Instead, the ASA continues to focus on airways and various other topics at its annual meetings—issues that, while important, are far less pressing in the context of the opioid crisis.

Hospitals are often bureaucratic, with endless committees and red tape. In my experience, hospital administrations are unmotivated to allocate resources, train staff or disrupt their existing systems to implement new, opioid-sparing protocols. There should be some regulatory pressure on the administration to commit to this cause of implementing opioid-sparing regimens as a rule.

As anesthesiologists, we bear the responsibility of leading this change. The newer opioid-sparing regimens require us to update our skills in ultrasound-guided blocks, catheters, pumps and nonopioid medications. Unfortunately, many of us remain unaware of the latest therapies because we are too comfortable with the easy, default option of opioids. The disconnect is staggering: As anesthesiologists, we are central to minimizing opioid use in the perioperative period, yet we often view our role as completed once we drop a narcotized patient in the recovery room and prescribe more opioids for the recovery period. The consequences of this approach—on patients, their families and society—are devastating, yet too often viewed as someone else’s problem.
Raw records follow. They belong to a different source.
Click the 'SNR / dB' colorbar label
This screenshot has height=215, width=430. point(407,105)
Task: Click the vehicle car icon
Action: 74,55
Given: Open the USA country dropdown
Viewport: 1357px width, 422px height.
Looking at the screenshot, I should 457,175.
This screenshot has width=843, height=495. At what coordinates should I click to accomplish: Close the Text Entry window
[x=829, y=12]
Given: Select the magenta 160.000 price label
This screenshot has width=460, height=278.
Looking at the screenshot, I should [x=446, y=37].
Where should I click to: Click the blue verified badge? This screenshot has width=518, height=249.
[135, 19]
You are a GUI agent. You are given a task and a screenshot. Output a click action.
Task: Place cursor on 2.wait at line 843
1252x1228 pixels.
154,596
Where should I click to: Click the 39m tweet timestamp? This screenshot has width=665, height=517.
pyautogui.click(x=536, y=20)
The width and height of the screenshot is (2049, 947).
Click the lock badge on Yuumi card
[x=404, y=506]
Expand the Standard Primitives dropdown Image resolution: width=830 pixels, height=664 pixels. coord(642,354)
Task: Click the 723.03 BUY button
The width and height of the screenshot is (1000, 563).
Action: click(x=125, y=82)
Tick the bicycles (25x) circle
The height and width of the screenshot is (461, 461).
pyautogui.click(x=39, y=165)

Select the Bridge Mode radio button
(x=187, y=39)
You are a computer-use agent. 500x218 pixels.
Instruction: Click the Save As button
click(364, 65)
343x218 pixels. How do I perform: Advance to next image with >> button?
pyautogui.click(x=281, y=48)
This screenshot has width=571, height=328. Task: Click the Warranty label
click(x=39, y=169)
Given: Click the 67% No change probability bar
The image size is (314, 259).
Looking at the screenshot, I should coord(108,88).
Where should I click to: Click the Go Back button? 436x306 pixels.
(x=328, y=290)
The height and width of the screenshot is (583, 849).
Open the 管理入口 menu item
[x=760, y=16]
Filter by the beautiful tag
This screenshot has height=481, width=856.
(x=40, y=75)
It behooves us all to take this opioid crisis seriously for what it is and take on the challenge to upgrade our skills, upgrade our basic concepts and make a concerted effort to get away from our total reliance on opioids as our go-to comfort zone in all cases. A lot of opioid-sparing techniques exist today, for both inpatient and outpatient settings. Read up on them, get trained in new techniques and get your organizations to make that switch. It is unconscionable to ignore the severe consequences of our outdated practices. Waiting for the ASA to take the lead is futile—we must act now.


Dayal is an anesthesiologist in Germantown, Md. He reported no relevant financial disclosures.

Editor’s note: The views expressed in this commentary belong to the author and do not necessarily reflect those of the publication.